Begin Records for this task
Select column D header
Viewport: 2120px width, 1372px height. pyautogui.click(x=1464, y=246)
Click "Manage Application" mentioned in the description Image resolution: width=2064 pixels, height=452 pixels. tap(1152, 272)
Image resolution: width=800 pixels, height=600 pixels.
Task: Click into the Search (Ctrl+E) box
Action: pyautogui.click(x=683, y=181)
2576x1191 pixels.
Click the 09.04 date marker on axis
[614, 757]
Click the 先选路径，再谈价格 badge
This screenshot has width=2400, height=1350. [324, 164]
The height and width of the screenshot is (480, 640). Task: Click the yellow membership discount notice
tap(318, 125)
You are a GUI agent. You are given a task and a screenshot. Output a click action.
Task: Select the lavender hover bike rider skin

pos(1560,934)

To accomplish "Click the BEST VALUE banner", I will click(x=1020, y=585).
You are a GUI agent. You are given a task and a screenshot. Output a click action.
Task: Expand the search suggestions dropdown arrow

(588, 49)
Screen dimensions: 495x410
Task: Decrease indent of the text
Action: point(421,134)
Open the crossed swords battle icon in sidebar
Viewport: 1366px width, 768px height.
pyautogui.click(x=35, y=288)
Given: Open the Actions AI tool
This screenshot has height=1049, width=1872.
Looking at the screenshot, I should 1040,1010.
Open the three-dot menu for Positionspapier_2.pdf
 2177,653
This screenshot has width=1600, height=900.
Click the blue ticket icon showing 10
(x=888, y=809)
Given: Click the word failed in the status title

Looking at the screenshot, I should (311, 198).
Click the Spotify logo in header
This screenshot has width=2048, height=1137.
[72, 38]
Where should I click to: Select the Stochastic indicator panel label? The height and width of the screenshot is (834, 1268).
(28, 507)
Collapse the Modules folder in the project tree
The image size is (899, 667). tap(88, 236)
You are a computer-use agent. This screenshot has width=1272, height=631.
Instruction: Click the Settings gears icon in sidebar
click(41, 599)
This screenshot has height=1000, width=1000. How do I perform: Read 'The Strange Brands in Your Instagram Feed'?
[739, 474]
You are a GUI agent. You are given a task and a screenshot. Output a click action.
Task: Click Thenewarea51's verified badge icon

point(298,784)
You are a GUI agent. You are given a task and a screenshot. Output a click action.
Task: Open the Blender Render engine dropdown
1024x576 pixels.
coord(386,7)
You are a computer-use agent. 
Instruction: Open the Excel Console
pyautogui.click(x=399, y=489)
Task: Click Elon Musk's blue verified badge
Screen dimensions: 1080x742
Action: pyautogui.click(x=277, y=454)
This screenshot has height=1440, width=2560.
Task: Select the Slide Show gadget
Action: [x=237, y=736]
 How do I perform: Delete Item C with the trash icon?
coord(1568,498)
End Records for this task
Objective: Please quote the listing above word for word, from its first line up to and including the line that contains "will click(x=1020, y=585).".

Response to the exercise:
Select column D header
Viewport: 2120px width, 1372px height. pyautogui.click(x=1464, y=246)
Click "Manage Application" mentioned in the description Image resolution: width=2064 pixels, height=452 pixels. tap(1152, 272)
Image resolution: width=800 pixels, height=600 pixels.
Task: Click into the Search (Ctrl+E) box
Action: pyautogui.click(x=683, y=181)
2576x1191 pixels.
Click the 09.04 date marker on axis
[614, 757]
Click the 先选路径，再谈价格 badge
This screenshot has width=2400, height=1350. [324, 164]
The height and width of the screenshot is (480, 640). Task: Click the yellow membership discount notice
tap(318, 125)
You are a GUI agent. You are given a task and a screenshot. Output a click action.
Task: Select the lavender hover bike rider skin

pos(1560,934)

To accomplish "Click the BEST VALUE banner", I will click(x=1020, y=585).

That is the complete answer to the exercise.